Data for review section start
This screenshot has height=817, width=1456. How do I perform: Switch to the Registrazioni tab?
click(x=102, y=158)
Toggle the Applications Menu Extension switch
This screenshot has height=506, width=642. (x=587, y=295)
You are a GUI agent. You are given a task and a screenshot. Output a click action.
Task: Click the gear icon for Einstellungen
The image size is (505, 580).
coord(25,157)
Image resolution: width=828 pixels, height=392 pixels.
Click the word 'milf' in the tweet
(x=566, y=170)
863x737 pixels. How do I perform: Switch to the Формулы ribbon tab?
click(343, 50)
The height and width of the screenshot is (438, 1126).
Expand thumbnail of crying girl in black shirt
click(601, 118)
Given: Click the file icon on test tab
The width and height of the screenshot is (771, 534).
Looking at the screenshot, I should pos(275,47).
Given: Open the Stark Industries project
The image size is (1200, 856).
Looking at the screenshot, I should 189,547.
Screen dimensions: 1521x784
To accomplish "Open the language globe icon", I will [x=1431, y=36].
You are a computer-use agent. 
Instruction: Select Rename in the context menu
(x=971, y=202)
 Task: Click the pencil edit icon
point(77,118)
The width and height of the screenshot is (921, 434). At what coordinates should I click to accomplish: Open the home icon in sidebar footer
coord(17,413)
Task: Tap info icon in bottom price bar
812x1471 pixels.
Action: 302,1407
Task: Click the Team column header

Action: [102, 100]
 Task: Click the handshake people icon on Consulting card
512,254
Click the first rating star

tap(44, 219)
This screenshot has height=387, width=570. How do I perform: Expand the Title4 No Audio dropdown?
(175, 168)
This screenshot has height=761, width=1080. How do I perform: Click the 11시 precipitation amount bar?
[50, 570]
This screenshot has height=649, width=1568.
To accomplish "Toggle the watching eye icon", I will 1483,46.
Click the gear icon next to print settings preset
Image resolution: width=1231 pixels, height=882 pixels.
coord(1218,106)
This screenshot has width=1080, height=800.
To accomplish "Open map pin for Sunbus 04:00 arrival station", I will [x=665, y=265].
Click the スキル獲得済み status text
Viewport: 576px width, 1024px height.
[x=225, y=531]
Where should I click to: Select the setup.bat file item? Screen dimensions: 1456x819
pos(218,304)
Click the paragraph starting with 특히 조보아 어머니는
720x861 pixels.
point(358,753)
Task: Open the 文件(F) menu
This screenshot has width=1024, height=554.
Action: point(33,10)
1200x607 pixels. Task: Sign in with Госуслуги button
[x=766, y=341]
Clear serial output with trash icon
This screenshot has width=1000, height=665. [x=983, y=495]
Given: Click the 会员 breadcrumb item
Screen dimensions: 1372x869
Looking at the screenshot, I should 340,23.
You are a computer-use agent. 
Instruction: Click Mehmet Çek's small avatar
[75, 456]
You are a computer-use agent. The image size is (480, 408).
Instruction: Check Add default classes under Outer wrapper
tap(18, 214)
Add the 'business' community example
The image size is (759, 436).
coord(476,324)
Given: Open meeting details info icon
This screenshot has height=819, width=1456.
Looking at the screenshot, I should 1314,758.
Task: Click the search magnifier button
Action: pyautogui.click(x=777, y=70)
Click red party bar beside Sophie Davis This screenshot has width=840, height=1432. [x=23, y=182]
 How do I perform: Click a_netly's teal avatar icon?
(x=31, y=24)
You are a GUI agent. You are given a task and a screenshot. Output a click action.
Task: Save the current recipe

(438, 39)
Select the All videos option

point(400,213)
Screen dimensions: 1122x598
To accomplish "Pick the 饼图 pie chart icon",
Data for review section end
Check every line above for the string "info", and copy the ones that have it.

**Reply**.
Task: Tap info icon in bottom price bar
Given: Open meeting details info icon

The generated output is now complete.